# Project Management Analytics

This notebook explores a synthetic project management dataset, performs exploratory data analysis (EDA), visualizes key metrics, and builds a predictive model to assess the likelihood of project success.


In [None]:

import pandas as pd
import numpy as np
import matplotlib.pyplot as plt
import seaborn as sns
from sklearn.model_selection import train_test_split
from sklearn.preprocessing import StandardScaler
from sklearn.linear_model import LogisticRegression
from sklearn.metrics import classification_report, confusion_matrix

# Load the dataset
file_path = 'synthetic_project_data.csv'
data = pd.read_csv(file_path, parse_dates=['start_date', 'end_date'])

data.head()


In [None]:

# Display basic information and summary statistics
print('Dataset shape:', data.shape)
print('
Summary statistics:')
print(data.describe(include='all'))


In [None]:

# Set seaborn style
sns.set(style='whitegrid')

# Distribution of budget
plt.figure(figsize=(8, 5))
sns.histplot(data['budget'], bins=30, kde=True)
plt.title('Distribution of Project Budgets')
plt.xlabel('Budget (USD)')
plt.ylabel('Count')
plt.show()

# Scatter plot of budget vs actual cost colored by success
plt.figure(figsize=(8, 5))
sns.scatterplot(x='budget', y='actual_cost', hue='success', data=data, alpha=0.7)
plt.title('Budget vs Actual Cost by Project Success')
plt.xlabel('Budget (USD)')
plt.ylabel('Actual Cost (USD)')
plt.show()

# Bar chart of success counts
plt.figure(figsize=(6, 4))
sns.countplot(x='success', data=data)
plt.title('Project Success Distribution')
plt.xlabel('Success (1=Yes, 0=No)')
plt.ylabel('Number of Projects')
plt.show()


In [None]:

# Select features for the predictive model
feature_cols = ['budget', 'actual_cost', 'team_size', 'tasks_total', 'tasks_completed', 'risk_score']
X = data[feature_cols]
y = data['success']

# Train-test split
X_train, X_test, y_train, y_test = train_test_split(X, y, test_size=0.3, random_state=42, stratify=y)

# Standardize features
scaler = StandardScaler()
X_train_scaled = scaler.fit_transform(X_train)
X_test_scaled = scaler.transform(X_test)

# Build logistic regression model
model = LogisticRegression(max_iter=1000)
model.fit(X_train_scaled, y_train)

# Predictions
y_pred = model.predict(X_test_scaled)

# Evaluation
print('Confusion Matrix:
', confusion_matrix(y_test, y_pred))
print('
Classification Report:
', classification_report(y_test, y_pred))



## Conclusion

This notebook demonstrates an end-to-end analysis of a synthetic project management dataset.
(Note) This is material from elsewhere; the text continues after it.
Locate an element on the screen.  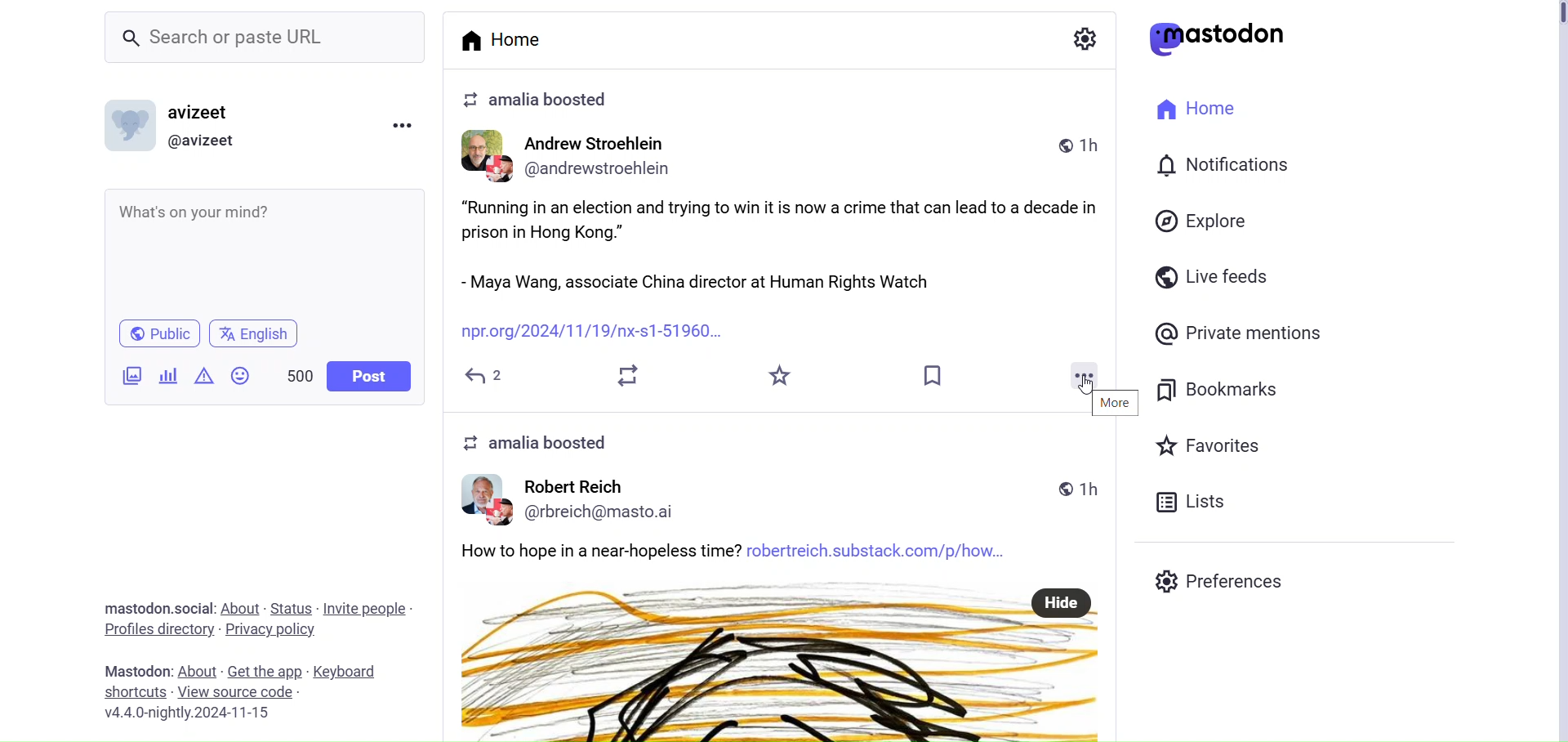
Keyboard is located at coordinates (342, 669).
We performed exploratory data analysis, visualized key trends, and built a logistic regression model to predict project success. The approach can be extended with additional features or more sophisticated models (e.g., decision trees, random forests) to improve predictive performance.

Feel free to experiment with the dataset and modeling techniques to derive deeper insights and better predictions.